_Required work_
Could you retype every line of the data underneath without altering anything?

_Input for this task_
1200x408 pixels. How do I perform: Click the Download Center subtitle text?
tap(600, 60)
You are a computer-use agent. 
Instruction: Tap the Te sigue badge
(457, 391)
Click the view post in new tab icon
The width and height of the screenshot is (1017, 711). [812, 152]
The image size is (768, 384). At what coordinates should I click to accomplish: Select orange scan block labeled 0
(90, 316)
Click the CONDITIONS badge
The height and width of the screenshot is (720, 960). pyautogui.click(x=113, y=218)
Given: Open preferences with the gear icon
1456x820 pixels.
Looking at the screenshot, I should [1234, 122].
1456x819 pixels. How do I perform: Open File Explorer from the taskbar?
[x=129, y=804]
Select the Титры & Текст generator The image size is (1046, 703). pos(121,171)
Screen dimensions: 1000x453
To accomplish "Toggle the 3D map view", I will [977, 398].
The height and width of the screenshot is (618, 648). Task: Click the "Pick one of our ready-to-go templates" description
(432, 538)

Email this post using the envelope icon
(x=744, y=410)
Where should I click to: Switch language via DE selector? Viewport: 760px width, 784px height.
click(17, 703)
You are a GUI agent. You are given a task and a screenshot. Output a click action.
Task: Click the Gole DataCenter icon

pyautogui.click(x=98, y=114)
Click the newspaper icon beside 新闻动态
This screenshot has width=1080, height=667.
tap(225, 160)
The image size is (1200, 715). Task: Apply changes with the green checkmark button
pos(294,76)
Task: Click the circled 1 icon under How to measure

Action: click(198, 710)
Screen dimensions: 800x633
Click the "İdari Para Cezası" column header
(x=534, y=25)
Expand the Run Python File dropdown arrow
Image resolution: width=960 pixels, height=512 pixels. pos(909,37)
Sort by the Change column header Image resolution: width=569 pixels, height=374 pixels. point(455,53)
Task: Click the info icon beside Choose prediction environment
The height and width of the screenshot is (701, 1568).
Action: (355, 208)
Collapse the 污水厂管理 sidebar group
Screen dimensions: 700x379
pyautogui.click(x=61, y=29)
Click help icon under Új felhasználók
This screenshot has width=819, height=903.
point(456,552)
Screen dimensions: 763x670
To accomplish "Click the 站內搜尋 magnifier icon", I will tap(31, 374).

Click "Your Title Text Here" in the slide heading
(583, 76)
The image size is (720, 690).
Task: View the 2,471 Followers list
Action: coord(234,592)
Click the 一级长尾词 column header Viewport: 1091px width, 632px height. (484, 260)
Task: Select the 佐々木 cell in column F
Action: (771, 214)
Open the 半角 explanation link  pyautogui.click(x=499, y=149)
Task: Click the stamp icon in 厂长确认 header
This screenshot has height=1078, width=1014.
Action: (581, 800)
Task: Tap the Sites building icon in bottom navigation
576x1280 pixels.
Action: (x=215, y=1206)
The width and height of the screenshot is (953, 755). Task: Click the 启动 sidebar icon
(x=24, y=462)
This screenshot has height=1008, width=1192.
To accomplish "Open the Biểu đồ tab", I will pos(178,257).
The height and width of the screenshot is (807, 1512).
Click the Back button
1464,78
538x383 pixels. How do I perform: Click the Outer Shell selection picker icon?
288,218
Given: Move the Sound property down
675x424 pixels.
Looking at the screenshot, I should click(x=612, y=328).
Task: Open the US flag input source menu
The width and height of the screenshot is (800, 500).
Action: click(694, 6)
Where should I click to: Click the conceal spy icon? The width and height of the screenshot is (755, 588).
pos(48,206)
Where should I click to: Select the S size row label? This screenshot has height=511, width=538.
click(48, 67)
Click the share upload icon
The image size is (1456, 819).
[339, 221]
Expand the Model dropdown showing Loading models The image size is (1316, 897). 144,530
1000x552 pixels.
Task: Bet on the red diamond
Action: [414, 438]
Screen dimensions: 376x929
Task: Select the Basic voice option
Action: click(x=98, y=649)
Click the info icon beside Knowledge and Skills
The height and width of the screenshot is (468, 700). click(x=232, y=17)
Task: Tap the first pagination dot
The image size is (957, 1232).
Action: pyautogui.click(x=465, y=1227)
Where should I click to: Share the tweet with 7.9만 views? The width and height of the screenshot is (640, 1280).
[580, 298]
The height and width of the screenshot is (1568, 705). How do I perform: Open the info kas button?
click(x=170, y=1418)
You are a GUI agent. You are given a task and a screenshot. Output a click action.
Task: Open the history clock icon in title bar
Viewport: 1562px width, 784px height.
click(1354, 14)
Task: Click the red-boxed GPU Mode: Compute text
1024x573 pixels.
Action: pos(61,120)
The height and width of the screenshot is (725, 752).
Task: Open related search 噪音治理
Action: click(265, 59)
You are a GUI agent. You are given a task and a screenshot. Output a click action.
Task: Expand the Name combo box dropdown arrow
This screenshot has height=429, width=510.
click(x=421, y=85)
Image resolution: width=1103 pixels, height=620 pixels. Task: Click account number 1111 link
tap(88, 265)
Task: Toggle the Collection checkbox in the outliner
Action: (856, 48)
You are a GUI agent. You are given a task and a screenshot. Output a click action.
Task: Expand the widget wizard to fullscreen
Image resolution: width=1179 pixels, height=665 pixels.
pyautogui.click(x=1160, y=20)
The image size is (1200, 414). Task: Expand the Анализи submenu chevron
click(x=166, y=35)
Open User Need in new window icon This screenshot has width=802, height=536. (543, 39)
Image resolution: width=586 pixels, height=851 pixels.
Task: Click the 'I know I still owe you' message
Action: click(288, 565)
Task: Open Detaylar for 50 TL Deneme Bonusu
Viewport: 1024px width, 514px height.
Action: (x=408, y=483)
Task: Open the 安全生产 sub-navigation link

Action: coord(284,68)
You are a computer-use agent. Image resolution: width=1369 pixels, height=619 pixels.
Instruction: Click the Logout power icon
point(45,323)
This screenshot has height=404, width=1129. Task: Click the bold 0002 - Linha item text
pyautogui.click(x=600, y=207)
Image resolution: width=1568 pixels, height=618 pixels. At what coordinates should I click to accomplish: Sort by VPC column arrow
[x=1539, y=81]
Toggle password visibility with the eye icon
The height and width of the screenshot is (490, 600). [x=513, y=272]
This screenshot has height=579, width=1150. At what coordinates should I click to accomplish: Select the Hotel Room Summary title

_Task response_
1200x408 pixels. How do I perform: Click the Download Center subtitle text?
tap(600, 60)
You are a computer-use agent. 
Instruction: Tap the Te sigue badge
(457, 391)
Click the view post in new tab icon
The width and height of the screenshot is (1017, 711). [812, 152]
The image size is (768, 384). At what coordinates should I click to accomplish: Select orange scan block labeled 0
(90, 316)
Click the CONDITIONS badge
The height and width of the screenshot is (720, 960). pyautogui.click(x=113, y=218)
Given: Open preferences with the gear icon
1456x820 pixels.
Looking at the screenshot, I should [1234, 122].
1456x819 pixels. How do I perform: Open File Explorer from the taskbar?
[x=129, y=804]
Select the Титры & Текст generator The image size is (1046, 703). pos(121,171)
Screen dimensions: 1000x453
To accomplish "Toggle the 3D map view", I will [977, 398].
The height and width of the screenshot is (618, 648). Task: Click the "Pick one of our ready-to-go templates" description
(432, 538)

Email this post using the envelope icon
(x=744, y=410)
Where should I click to: Switch language via DE selector? Viewport: 760px width, 784px height.
click(17, 703)
You are a GUI agent. You are given a task and a screenshot. Output a click action.
Task: Click the Gole DataCenter icon

pyautogui.click(x=98, y=114)
Click the newspaper icon beside 新闻动态
This screenshot has width=1080, height=667.
tap(225, 160)
The image size is (1200, 715). Task: Apply changes with the green checkmark button
pos(294,76)
Task: Click the circled 1 icon under How to measure

Action: click(198, 710)
Screen dimensions: 800x633
Click the "İdari Para Cezası" column header
(x=534, y=25)
Expand the Run Python File dropdown arrow
Image resolution: width=960 pixels, height=512 pixels. pos(909,37)
Sort by the Change column header Image resolution: width=569 pixels, height=374 pixels. point(455,53)
Task: Click the info icon beside Choose prediction environment
The height and width of the screenshot is (701, 1568).
Action: (355, 208)
Collapse the 污水厂管理 sidebar group
Screen dimensions: 700x379
pyautogui.click(x=61, y=29)
Click help icon under Új felhasználók
This screenshot has width=819, height=903.
point(456,552)
Screen dimensions: 763x670
To accomplish "Click the 站內搜尋 magnifier icon", I will tap(31, 374).

Click "Your Title Text Here" in the slide heading
(583, 76)
The image size is (720, 690).
Task: View the 2,471 Followers list
Action: coord(234,592)
Click the 一级长尾词 column header Viewport: 1091px width, 632px height. (484, 260)
Task: Select the 佐々木 cell in column F
Action: (771, 214)
Open the 半角 explanation link  pyautogui.click(x=499, y=149)
Task: Click the stamp icon in 厂长确认 header
This screenshot has height=1078, width=1014.
Action: (581, 800)
Task: Tap the Sites building icon in bottom navigation
576x1280 pixels.
Action: (x=215, y=1206)
The width and height of the screenshot is (953, 755). Task: Click the 启动 sidebar icon
(x=24, y=462)
This screenshot has height=1008, width=1192.
To accomplish "Open the Biểu đồ tab", I will pos(178,257).
The height and width of the screenshot is (807, 1512).
Click the Back button
1464,78
538x383 pixels. How do I perform: Click the Outer Shell selection picker icon?
288,218
Given: Move the Sound property down
675x424 pixels.
Looking at the screenshot, I should click(x=612, y=328).
Task: Open the US flag input source menu
The width and height of the screenshot is (800, 500).
Action: click(694, 6)
Where should I click to: Click the conceal spy icon? The width and height of the screenshot is (755, 588).
pos(48,206)
Where should I click to: Select the S size row label? This screenshot has height=511, width=538.
click(48, 67)
Click the share upload icon
The image size is (1456, 819).
[339, 221]
Expand the Model dropdown showing Loading models The image size is (1316, 897). 144,530
1000x552 pixels.
Task: Bet on the red diamond
Action: [414, 438]
Screen dimensions: 376x929
Task: Select the Basic voice option
Action: click(x=98, y=649)
Click the info icon beside Knowledge and Skills
The height and width of the screenshot is (468, 700). click(x=232, y=17)
Task: Tap the first pagination dot
The image size is (957, 1232).
Action: pyautogui.click(x=465, y=1227)
Where should I click to: Share the tweet with 7.9만 views? The width and height of the screenshot is (640, 1280).
[580, 298]
The height and width of the screenshot is (1568, 705). How do I perform: Open the info kas button?
click(x=170, y=1418)
You are a GUI agent. You are given a task and a screenshot. Output a click action.
Task: Open the history clock icon in title bar
Viewport: 1562px width, 784px height.
click(1354, 14)
Task: Click the red-boxed GPU Mode: Compute text
1024x573 pixels.
Action: pos(61,120)
The height and width of the screenshot is (725, 752).
Task: Open related search 噪音治理
Action: click(265, 59)
You are a GUI agent. You are given a task and a screenshot. Output a click action.
Task: Expand the Name combo box dropdown arrow
This screenshot has height=429, width=510.
click(x=421, y=85)
Image resolution: width=1103 pixels, height=620 pixels. Task: Click account number 1111 link
tap(88, 265)
Task: Toggle the Collection checkbox in the outliner
Action: (856, 48)
You are a GUI agent. You are given a task and a screenshot. Output a click action.
Task: Expand the widget wizard to fullscreen
Image resolution: width=1179 pixels, height=665 pixels.
pyautogui.click(x=1160, y=20)
The image size is (1200, 414). Task: Expand the Анализи submenu chevron
click(x=166, y=35)
Open User Need in new window icon This screenshot has width=802, height=536. (543, 39)
Image resolution: width=586 pixels, height=851 pixels.
Task: Click the 'I know I still owe you' message
Action: click(288, 565)
Task: Open Detaylar for 50 TL Deneme Bonusu
Viewport: 1024px width, 514px height.
Action: (x=408, y=483)
Task: Open the 安全生产 sub-navigation link

Action: coord(284,68)
You are a computer-use agent. Image resolution: width=1369 pixels, height=619 pixels.
Instruction: Click the Logout power icon
point(45,323)
This screenshot has height=404, width=1129. Task: Click the bold 0002 - Linha item text
pyautogui.click(x=600, y=207)
Image resolution: width=1568 pixels, height=618 pixels. At what coordinates should I click to accomplish: Sort by VPC column arrow
[x=1539, y=81]
Toggle password visibility with the eye icon
The height and width of the screenshot is (490, 600). [x=513, y=272]
This screenshot has height=579, width=1150. At what coordinates should I click to accomplish: Select the Hotel Room Summary title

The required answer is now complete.